Acute liver failure was induced in rats by successive administrations of thioacetamide over 3 days. At progressing stages of hepatic encephalopathy (HE), brains were fixed with microwave irradiation for analysis of metabolite levels or with formaldehyde for histopathological analysis. Metabolite levels were determined using 1H-nuclear magnetic resonance spectroscopy of perchloric acid extracts of the frontal cortex, parietal or occipital cortex, hippocampus, striatum, brain stem, and cerebellum. After thioacetamide treatment, thioacetamide and its metabolites were detected in the brains at levels that did not correlate with the stage of HE. No changes were observed in the levels of N-acetylaspartate, alanine, gamma-aminobutyric acid, aspartate, or inositol in any brain region after thioacetamide treatment. HE was accompanied by elevated glutamine, glucose, and lactate throughout the brain. At all stages of HE, taurine was decreased in the neocortex and hippocampus, and glutamate and choline compounds were decreased in the frontal cortex.
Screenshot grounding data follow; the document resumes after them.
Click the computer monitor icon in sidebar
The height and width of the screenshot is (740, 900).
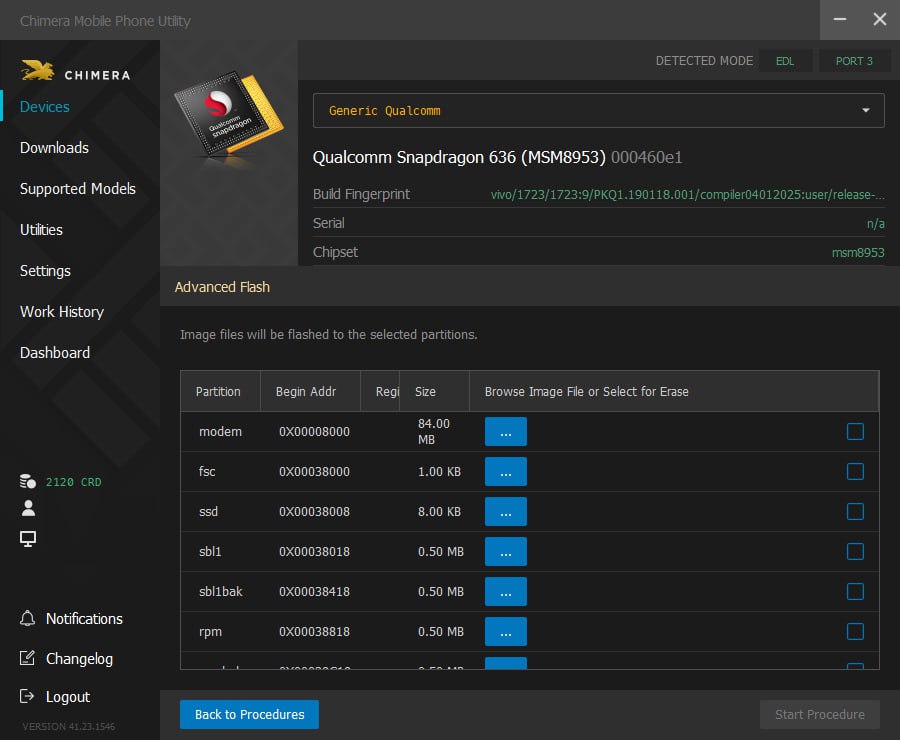click(x=28, y=539)
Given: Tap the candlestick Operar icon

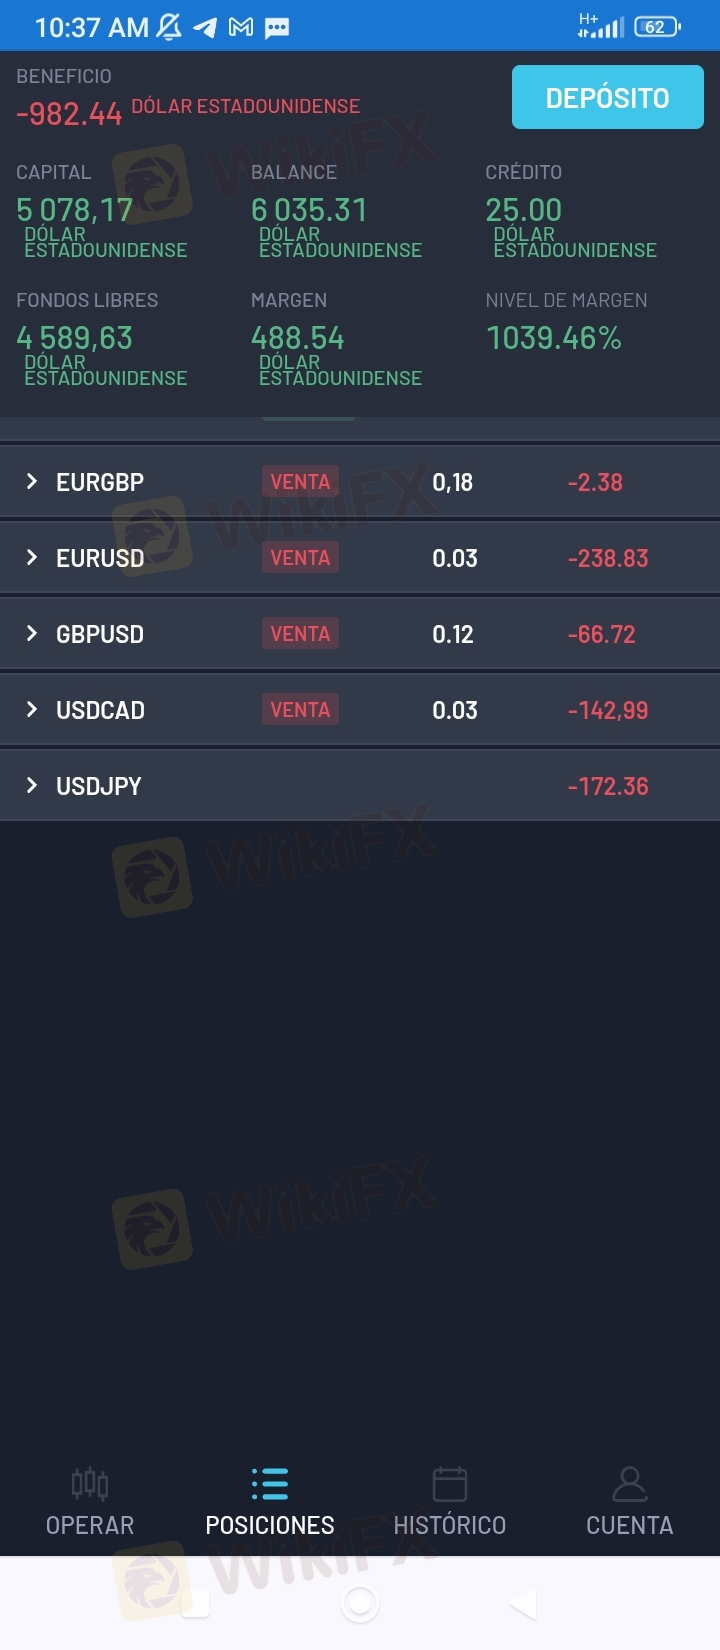Looking at the screenshot, I should coord(90,1483).
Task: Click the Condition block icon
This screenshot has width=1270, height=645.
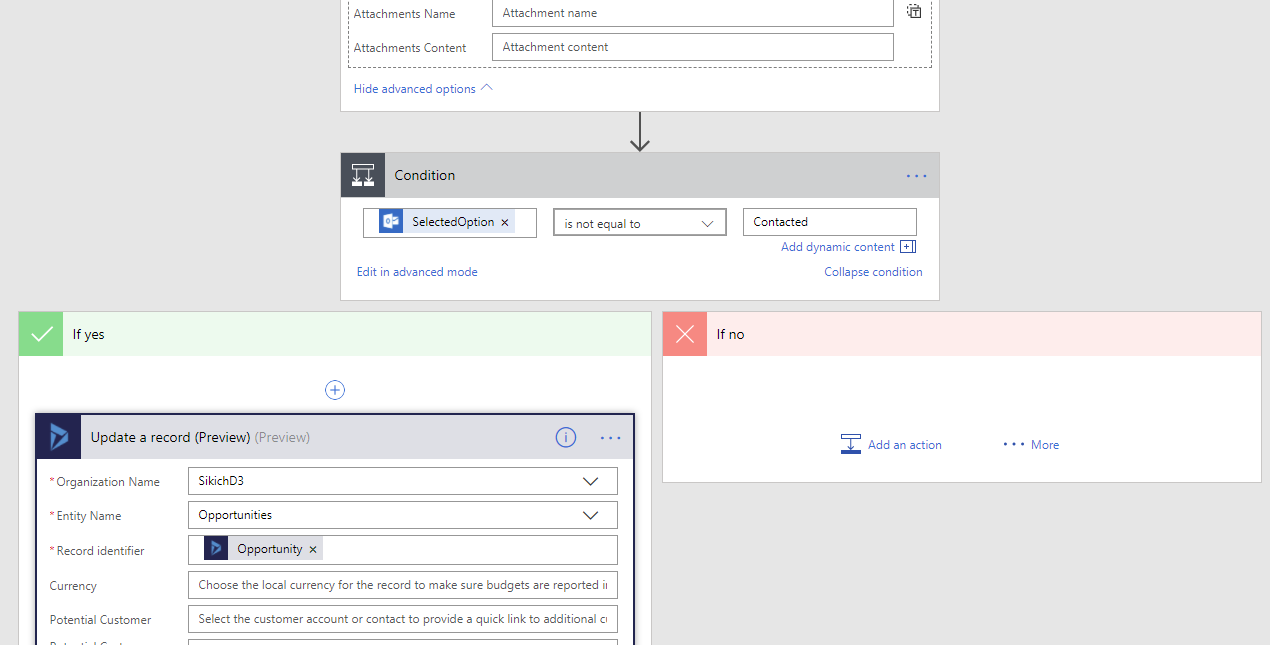Action: (x=362, y=174)
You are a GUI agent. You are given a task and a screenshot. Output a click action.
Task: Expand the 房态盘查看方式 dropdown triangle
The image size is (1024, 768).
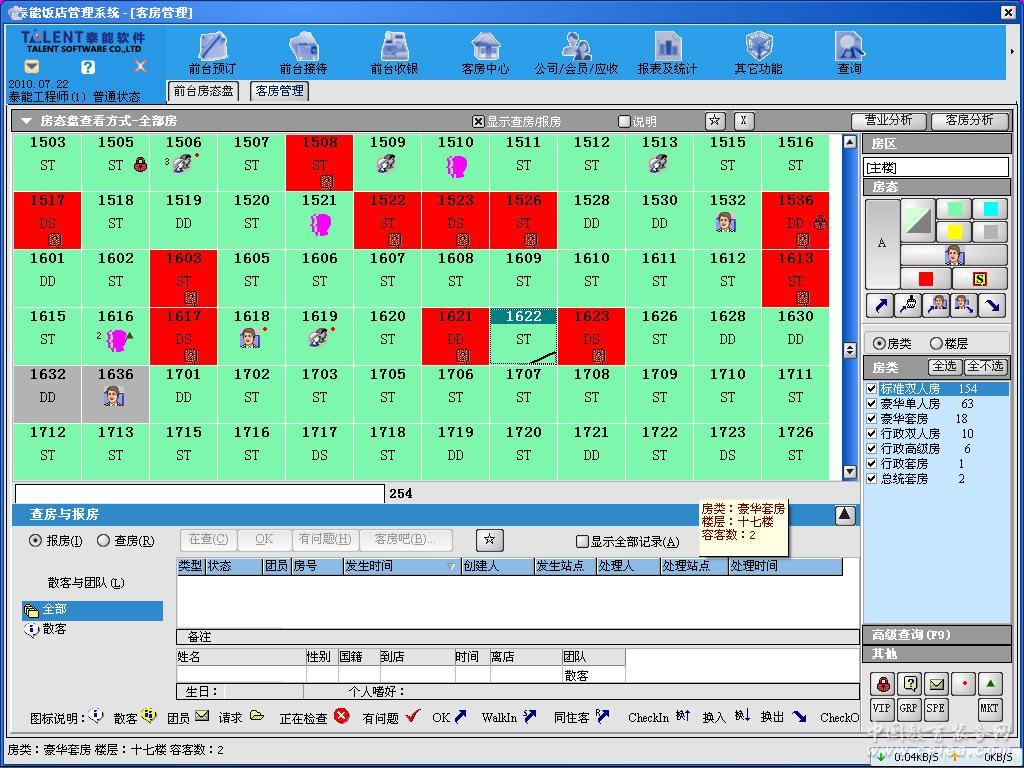pyautogui.click(x=27, y=121)
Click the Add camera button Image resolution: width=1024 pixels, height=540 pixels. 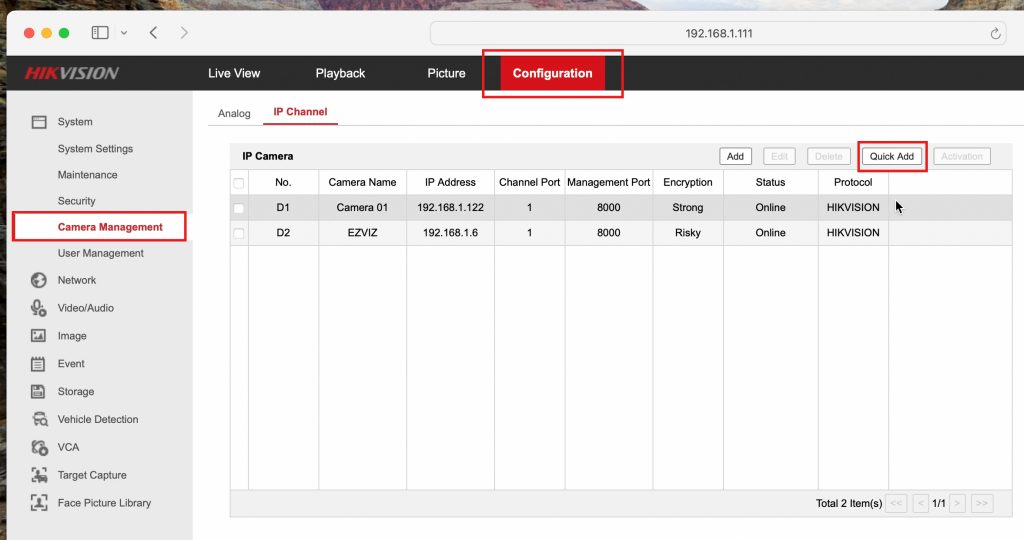tap(735, 156)
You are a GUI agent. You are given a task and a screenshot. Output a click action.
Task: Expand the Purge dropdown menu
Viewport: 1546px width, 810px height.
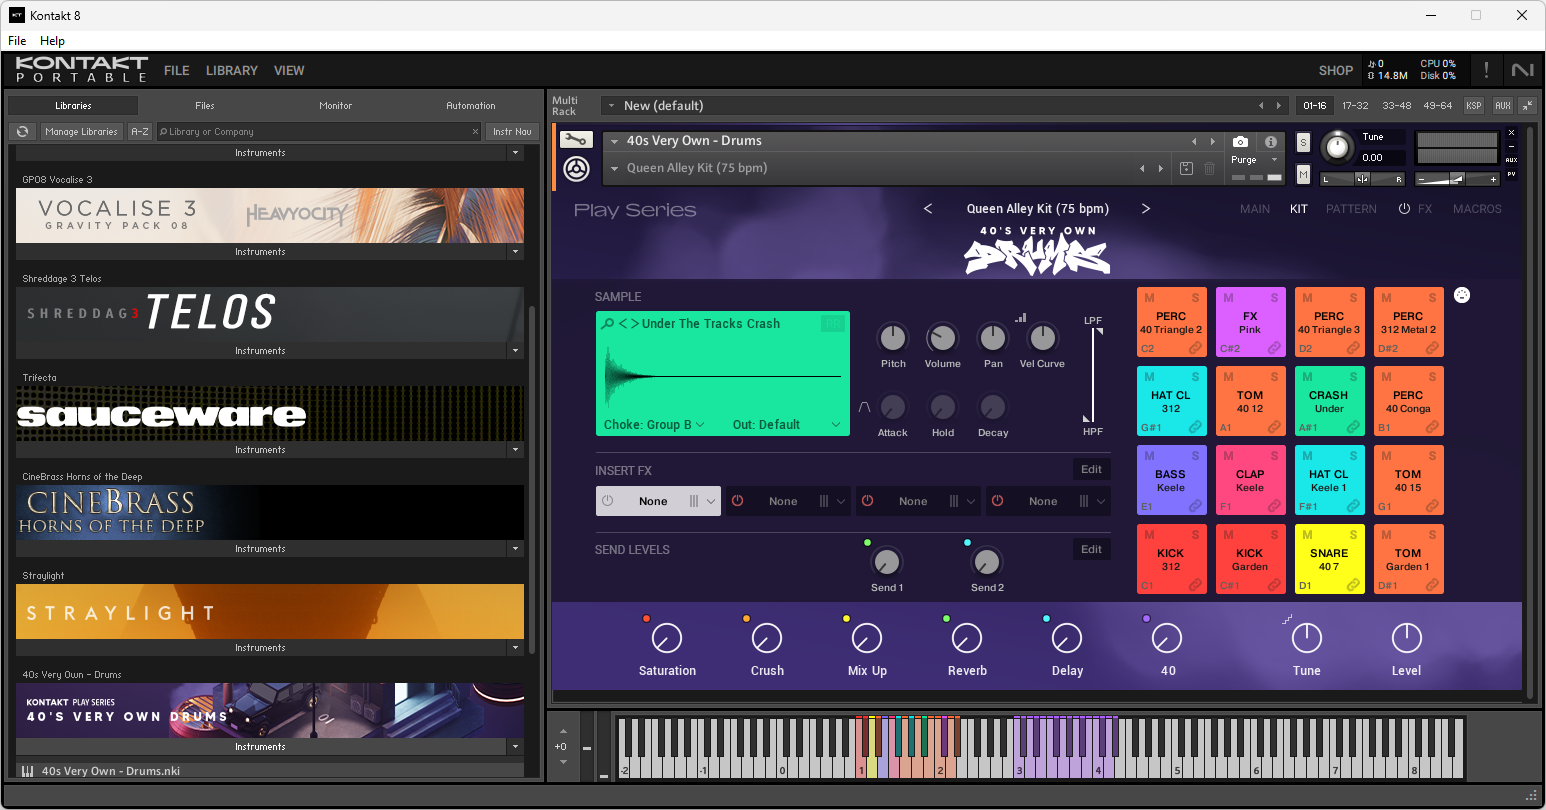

None of the metabolite changes showed progression with the stage of HE. Progressing HE was accompanied by increasing neuronal injury in layer III of the neocortex, in the Purkinje cells of the cerebellum, and in the hippocampus, particularly in the CA4 sector. The similarity of this distribution of injury to that associated with excitotoxic injury suggests that metabolic abnormalities after acute hepatic failure may give rise to adverse effects at excitatory (glutamatergic) neuronal receptors, leading to neuronal injury and clinical symptoms of progressing encephalopathy in this model. However, neuronal injury and the presence of thioacetamide and its metabolites in the brain raise questions about the validity of thioacetamide-induced liver failure as a model for clinical HE.